If the Jewish nation was willing to pay the price of suffering 210 years of Egyptian oppression to cling to its faith in God, their stubborn perseverance is a measure of the greatness of their love.


What does faith in God mean? People have often remarked that the obligation to have faith in God is a paradox. Either one already believes in God, in which case the obligation to do so is entirely superfluous, or one does not, in which case it is absurd. If I don't believe in God in the first place, there is no God in my perception who can obligate me to believe in Him. But this is a very shallow view of faith.

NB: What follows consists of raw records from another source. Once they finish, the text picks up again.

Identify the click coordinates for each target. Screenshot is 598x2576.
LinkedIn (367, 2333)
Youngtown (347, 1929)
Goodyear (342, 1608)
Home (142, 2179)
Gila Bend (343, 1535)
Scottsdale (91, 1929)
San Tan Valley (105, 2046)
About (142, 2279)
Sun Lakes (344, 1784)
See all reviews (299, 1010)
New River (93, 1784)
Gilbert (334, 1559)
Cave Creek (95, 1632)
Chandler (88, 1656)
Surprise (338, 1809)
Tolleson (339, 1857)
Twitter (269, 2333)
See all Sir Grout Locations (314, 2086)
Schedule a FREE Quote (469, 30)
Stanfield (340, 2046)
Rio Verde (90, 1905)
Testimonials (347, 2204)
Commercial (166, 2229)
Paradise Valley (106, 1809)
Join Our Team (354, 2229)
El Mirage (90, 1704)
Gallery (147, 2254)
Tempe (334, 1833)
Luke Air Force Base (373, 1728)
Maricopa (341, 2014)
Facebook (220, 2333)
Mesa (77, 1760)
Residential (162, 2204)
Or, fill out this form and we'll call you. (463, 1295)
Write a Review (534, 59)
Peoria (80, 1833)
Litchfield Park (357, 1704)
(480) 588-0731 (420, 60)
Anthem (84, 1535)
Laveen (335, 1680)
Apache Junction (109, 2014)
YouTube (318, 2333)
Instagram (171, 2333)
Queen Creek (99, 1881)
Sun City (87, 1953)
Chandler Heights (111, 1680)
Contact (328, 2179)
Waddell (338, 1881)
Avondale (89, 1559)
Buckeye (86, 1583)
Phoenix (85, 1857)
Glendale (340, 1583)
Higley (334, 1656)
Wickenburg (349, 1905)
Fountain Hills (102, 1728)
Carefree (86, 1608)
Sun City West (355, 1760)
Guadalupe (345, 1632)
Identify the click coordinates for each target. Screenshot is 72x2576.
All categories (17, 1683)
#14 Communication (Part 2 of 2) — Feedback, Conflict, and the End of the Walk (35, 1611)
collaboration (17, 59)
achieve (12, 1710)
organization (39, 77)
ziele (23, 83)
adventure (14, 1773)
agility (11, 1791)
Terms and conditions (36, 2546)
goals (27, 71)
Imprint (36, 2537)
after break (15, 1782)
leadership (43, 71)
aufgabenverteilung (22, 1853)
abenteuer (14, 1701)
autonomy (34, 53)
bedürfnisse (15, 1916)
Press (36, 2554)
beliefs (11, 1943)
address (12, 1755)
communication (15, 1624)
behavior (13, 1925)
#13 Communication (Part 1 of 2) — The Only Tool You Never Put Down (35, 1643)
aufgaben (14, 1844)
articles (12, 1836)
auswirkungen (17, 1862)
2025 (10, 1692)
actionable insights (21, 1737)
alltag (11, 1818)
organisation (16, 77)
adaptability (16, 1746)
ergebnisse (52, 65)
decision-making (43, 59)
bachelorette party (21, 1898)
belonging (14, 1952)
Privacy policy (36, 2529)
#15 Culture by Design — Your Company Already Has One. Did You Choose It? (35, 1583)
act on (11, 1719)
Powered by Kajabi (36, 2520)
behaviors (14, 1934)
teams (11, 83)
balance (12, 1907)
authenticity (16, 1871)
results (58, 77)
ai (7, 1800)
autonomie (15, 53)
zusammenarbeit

The obligation to have faith in God is an obligation never to break the connection with Him. Thus, the commandment to believe in God – the first commandment in the Torah – is really a commandment to preserve one's connection with God at any price on the grounds that the relationship with God is the most important of all human relationships.

This also explains why the outer trappings of faith are so important.

This also explains why the outer trappings of faith are so important. Why didn't the Jews of Egypt say to themselves, "There is no need to antagonize the Egyptians with the outward display of our Judaism. After all our faith is in our hearts. Why shouldn't we adopt Egyptian names, speak the language and wear the clothes? What do these outward displays have to do with our inner beliefs?"

Connections require expression. Philosophy is in the mind, but relationships must be manifest in the real world.

To be an Egyptian in everything but mind, is to be an Egyptian all the way. The essence of an Egyptian is that he has no faith. But a man of faith must look like a man of faith. If his faith is not demonstrated in the way he lives his life, it is not the faith that fuels love and relationship, but merely the empty faith of dogma and ideology.


Joseph harnessed his chariot and went up to meet Israel his father in Goshen. He appeared before him, fell on his neck, and he wept on his neck excessively. (Genesis 46:29)

Rashi is bothered by the singular verb in this verse. Surely the verse should read that they wept on each other's necks. But Rashi explains that the verb is in the singular because only Joseph wept.

When Jacob embraced Joseph, Jacob recited the Shema. At this supreme emotional moment Jacob connected his love for Joseph with his love for God.

His relationship with Joseph falls into place only in context of his understanding that the God of Israel is the One and Only.

All of life and its relationships take on significance in the context of this supreme relationship. Every aspect of life is tinged by one's faith in God.

Abraham asked for a guarantee because he knew that he could not attach his children to God with such a powerful bond that it could never be broken no matter what they would have to endure to preserve it. To create such a powerful bond between God and the future generations of Israel was beyond his capacity. Such a bond could only be forged by the self-sacrifice voluntarily endured by the Jewish nation in Egypt to hang on to its faith.

Abraham could teach his children about the existence of God. But such mental knowledge is not sufficient to preserve the bond between God and human beings that the land of Israel represents. To preserve such a bond one has to learn to live with faith and be willing to suffer to preserve it.